What you have to do: In the page on identity, lifeskills and ecotherapy below, how many trained facilitators go with each group of 12 participants on an Ecotherapy trail?

Extract to read:
________________

Tuesday, 17 October 2017
Identity, Lifeskills and Ecotherapy PDF Print E-mail

iMEDIATE Identity Project

Mabusi is a facilitator for iMEDIATE's Identity Project. The project is being piloted in Wentworth, Durban, with children from the Jae Dance Academy, run by the Wentworth Organisation of Women. Since November 2006, iMEDIATE has run weekly workshops with the children to explore issues of identity, fashion, heritage and social issues in their communities. The project has given rise to a children’s clothing design initiative – Lukka Clothing – that led to the group being featured in the MTN Durban Fashion Week. Click here to read the Lukka story

South Coast Ecotherapy

Since 2004, Mabusi has been a volunteer facilitator for South Coast Ecotherapy, a Section 21 company, formerly known as the Wilderness Adventure Therapy Project. The organisation has 20 members who give generously of their time and expertise.
The objective is to curtail escalating levels of violence and abuse by facilitating the healing of trauma victims through Ecotherapy trails. The focus is on individuals – predominantly youth – to whom more formalised means of therapy are unavailable. Ecotherapy also aims to provide public education about the effects of trauma, to prevent secondary traumatisation and enable empathic intervention.

Ecotherapy trails

The trails take place over three days, generally weekends. Individuals are referred by people working with them either as a result of prior knowledge or because of emotional or behavioural symptoms of trauma. Participants are taken in groups of 12, along with 6 trained trail facilitators (including a psychologist and a social worker) into a natural setting. Essentially they are taken from their customary environment, which fosters their defences and behavioural patterns, to a pure, wilderness environment where these defences no longer apply, and they are able to view themselves and others in a new light.

Through hiking, camping, personal reflection and group interactions, people establish deep personal connections with themselves, the environment and others. This enables them to overcome the primary effects of trauma, which are disempowerment and disconnection. Issues of abuse and neglect are often addressed for the first time on such a trail.

________________

Information supplied:

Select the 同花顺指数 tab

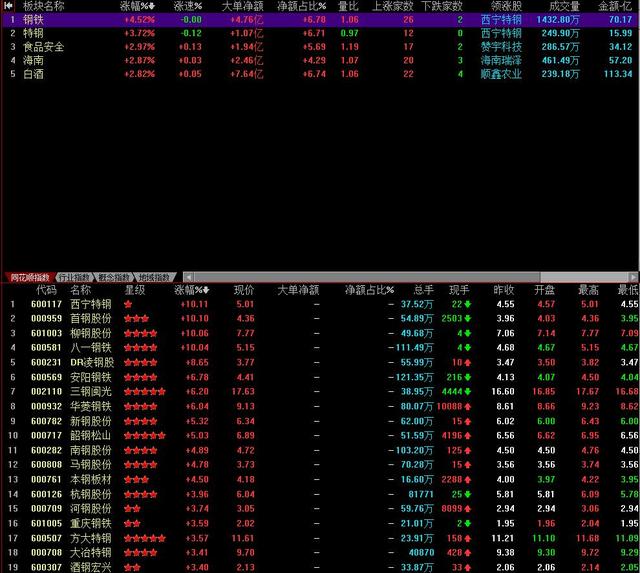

________________

Output for this exercise: Six trained trail facilitators, including a psychologist and a social worker.